* **GOAL OF THE EXERCISE**: Return nothing but the lines from the line containing "Image resolution: width=1568 pixels, height=768" through the last line of the records, reproduced exactly.

[Stored items]
*** Block opens ***

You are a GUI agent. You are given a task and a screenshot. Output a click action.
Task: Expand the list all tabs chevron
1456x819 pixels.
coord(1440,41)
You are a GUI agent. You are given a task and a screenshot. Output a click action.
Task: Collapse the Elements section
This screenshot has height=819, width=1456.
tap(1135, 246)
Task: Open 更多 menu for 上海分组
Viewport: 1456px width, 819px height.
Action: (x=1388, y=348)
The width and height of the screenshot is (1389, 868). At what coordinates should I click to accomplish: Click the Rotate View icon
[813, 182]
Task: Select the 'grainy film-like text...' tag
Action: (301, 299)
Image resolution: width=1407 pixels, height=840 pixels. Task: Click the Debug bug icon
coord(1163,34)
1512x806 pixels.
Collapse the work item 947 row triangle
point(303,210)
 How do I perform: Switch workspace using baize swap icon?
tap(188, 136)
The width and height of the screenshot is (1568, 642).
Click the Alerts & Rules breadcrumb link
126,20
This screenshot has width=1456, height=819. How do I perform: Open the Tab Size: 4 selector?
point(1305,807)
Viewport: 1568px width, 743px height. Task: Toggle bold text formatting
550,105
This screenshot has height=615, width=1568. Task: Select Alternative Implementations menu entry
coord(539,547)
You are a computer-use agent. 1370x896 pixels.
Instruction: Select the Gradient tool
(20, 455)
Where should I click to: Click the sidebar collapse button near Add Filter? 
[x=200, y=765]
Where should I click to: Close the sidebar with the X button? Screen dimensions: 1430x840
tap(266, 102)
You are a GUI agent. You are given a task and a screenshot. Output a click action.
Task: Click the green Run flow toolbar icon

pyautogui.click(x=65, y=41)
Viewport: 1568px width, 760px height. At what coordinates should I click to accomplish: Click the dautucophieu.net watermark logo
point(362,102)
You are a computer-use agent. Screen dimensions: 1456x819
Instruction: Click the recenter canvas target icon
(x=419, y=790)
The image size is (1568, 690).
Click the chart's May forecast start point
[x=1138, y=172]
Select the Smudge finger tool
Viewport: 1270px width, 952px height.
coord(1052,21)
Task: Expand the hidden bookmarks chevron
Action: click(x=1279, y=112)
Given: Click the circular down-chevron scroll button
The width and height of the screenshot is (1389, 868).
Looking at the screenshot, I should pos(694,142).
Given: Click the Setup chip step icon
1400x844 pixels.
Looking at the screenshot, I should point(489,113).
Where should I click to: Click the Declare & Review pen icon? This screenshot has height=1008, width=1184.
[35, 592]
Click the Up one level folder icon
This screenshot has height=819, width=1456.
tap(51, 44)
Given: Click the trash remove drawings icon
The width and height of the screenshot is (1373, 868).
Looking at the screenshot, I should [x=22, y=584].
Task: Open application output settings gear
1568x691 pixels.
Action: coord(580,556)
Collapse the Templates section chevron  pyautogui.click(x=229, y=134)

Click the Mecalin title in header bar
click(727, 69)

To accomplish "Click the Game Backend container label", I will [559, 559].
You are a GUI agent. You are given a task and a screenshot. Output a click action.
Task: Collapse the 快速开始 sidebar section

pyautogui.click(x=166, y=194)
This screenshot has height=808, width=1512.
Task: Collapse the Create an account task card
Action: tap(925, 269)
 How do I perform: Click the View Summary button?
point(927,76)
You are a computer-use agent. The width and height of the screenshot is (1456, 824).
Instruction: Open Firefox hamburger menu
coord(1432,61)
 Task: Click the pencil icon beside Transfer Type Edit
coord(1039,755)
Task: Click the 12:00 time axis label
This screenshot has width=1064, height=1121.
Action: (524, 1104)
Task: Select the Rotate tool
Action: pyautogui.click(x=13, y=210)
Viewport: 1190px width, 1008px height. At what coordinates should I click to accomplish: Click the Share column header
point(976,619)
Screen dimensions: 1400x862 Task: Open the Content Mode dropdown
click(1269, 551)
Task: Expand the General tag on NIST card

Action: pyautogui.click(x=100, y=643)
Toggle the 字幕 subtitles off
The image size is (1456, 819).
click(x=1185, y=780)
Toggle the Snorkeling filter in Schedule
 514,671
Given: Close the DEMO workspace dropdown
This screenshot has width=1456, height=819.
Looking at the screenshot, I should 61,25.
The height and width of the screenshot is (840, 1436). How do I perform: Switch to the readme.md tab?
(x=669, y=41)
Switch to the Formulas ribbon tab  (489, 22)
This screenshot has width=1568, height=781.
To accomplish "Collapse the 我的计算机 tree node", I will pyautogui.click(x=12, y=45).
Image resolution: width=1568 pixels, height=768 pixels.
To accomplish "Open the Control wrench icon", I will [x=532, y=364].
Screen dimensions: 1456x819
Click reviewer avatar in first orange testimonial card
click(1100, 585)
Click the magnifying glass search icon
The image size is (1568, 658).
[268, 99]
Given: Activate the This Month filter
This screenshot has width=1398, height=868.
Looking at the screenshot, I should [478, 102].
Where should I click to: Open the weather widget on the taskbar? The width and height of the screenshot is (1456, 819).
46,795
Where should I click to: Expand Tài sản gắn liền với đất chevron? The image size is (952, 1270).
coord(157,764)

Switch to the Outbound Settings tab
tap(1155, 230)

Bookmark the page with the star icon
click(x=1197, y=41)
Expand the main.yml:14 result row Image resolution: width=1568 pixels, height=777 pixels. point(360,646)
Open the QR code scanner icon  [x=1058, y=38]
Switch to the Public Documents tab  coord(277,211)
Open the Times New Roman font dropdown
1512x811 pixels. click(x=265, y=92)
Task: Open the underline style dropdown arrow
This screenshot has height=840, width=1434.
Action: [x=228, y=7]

*** Block closes ***

* **COMPLETED EXERCISE**:
Image resolution: width=1568 pixels, height=768 pixels.
To accomplish "Open the Control wrench icon", I will [x=532, y=364].
Screen dimensions: 1456x819
Click reviewer avatar in first orange testimonial card
click(1100, 585)
Click the magnifying glass search icon
The image size is (1568, 658).
[268, 99]
Given: Activate the This Month filter
This screenshot has width=1398, height=868.
Looking at the screenshot, I should [478, 102].
Where should I click to: Open the weather widget on the taskbar? The width and height of the screenshot is (1456, 819).
46,795
Where should I click to: Expand Tài sản gắn liền với đất chevron? The image size is (952, 1270).
coord(157,764)

Switch to the Outbound Settings tab
tap(1155, 230)

Bookmark the page with the star icon
click(x=1197, y=41)
Expand the main.yml:14 result row Image resolution: width=1568 pixels, height=777 pixels. point(360,646)
Open the QR code scanner icon  [x=1058, y=38]
Switch to the Public Documents tab  coord(277,211)
Open the Times New Roman font dropdown
1512x811 pixels. click(x=265, y=92)
Task: Open the underline style dropdown arrow
This screenshot has height=840, width=1434.
Action: [x=228, y=7]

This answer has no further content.